DMSBD Tech Tips

Tightening Threaded Fasteners - by Ian Carsten

For derby cars, we want to know the maximum safe torque we can use on our screws so we don’t tighten them beyond a safe limit. The most critical item is kingpin tension. If a kingpin breaks while the car is racing, at the very least, you’d lose the race. It could also cause a crash and possible injury.

For reasons unknown to us, the makers of several popular torque wrenches include a table of maximum torque values that significantly exceeds the maximum values given by engineering manuals and screw manufacturers. It seems sensible that the companies that engineer and manufacture threaded fasteners are more likely to publish correct information than the companies building torque wrenches.
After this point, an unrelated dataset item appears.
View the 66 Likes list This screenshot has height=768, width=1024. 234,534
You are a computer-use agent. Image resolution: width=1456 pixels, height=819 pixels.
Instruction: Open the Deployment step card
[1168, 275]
We know that applying a turning force, or torque, to a screw or nut, generates a lengthwise pulling force called tension. The tension clamps two or more components together and is also called clamping force. We can use a handbook to find the screw manufacturer’s maximum safe torque and the resulting tension for a given fastener. Also, the tension resulting from a given torque or the required torque for a given tension can be easily calculated from simple formulas.

An often-overlooked factor is whether the fastener is dry or lubricated. It makes a big difference. If you lubricate a fastener and apply the maximum safe dry torque, the resulting tension can be dangerously high. An excellent torque-tension calculator is available at It calculates the maximum safe torque for either dry or lubricated fasteners. You can also examine some good related articles by going to and typing “fastener torque” in the subject line.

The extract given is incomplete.